Under the 2005 plan, Tri-State hoped to buy power from two coal-fired plants that Sunflower Electric Power Corp. proposed building in Kansas.
But in 2007, Kansas Department of Health and Environment Secretary Rod Bremby blocked Sunflower’s proposal over concerns about potential carbon dioxide emissions and global warming. Sunflower is seeking legislative relief to build the plants, but it may not survive a veto.
Tri-State general manager Ken Anderson said that keeps the Kansas project out of the near-term picture. Long-term prospects are unclear. In the meantime, Tri-State is expanding energy-efficiency programs, investing in renewable energy and increasing natural gas capacity.
Tri-State is based in the Denver suburb of Westminster, and its member cooperatives serve consumers in Colorado, Nebraska, New Mexico and Wyoming.
Tri-State has said its transmission system is becoming more constrained. Outages rose last year, when electric sales reached a record 14 million megawatt-hours. That topped the previous record set in 2007 by 4.2 percent.
In March, Tri-State said it was working with Tempe, Ariz.-based First Solar Inc. to develop a 30-megawatt solar power plant in northeastern New Mexico, near Cimarron.
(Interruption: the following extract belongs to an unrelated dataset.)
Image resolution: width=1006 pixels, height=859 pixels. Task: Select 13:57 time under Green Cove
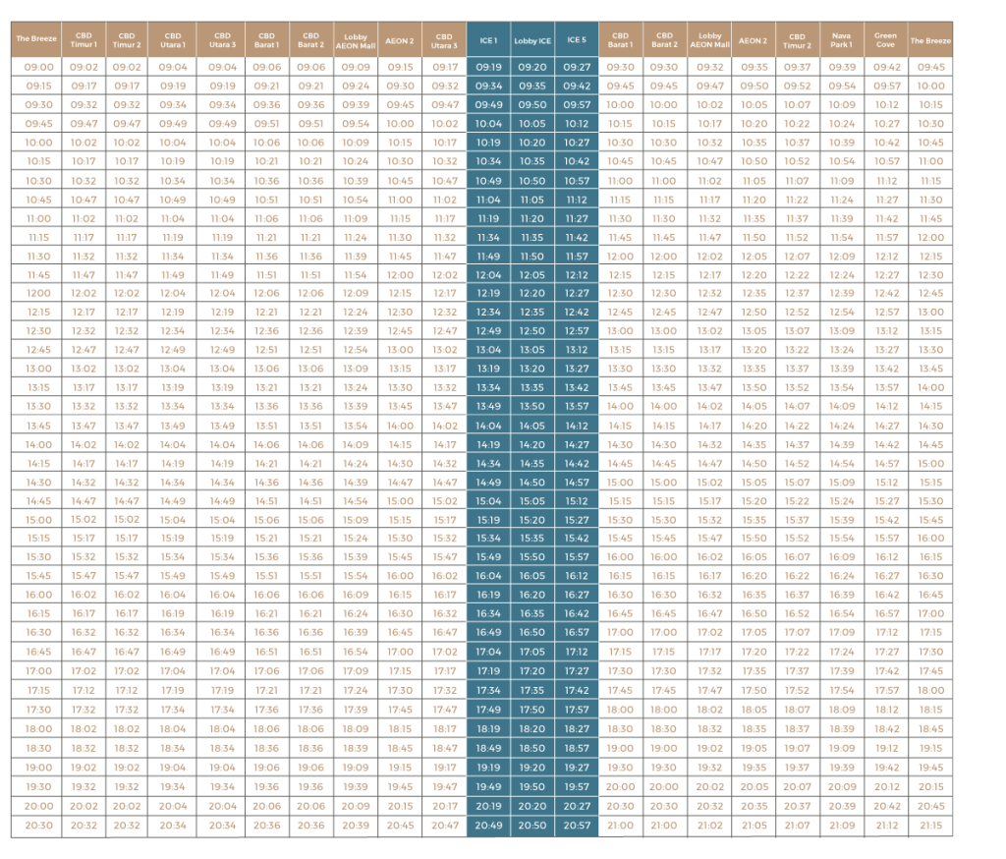(886, 388)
It is expected to begin producing energy in 2010. The facility could eventually provide enough energy for about 9,000 homes.
Tri-State is investing in incentives for customers to use less energy and for the development of renewable energy, and it also is contracting for 220 megawatts of natural gas-based capacity in eastern Colorado.
It is still participating in coal-based carbon capture and sequestration projects.
“We will continue to make investments in research and development that preserve coal as an affordable, reliable and responsible resource option,” Anderson said. “We’re also pursuing innovations in energy efficiency, renewables and energy storage that bring value to rural electric consumers.”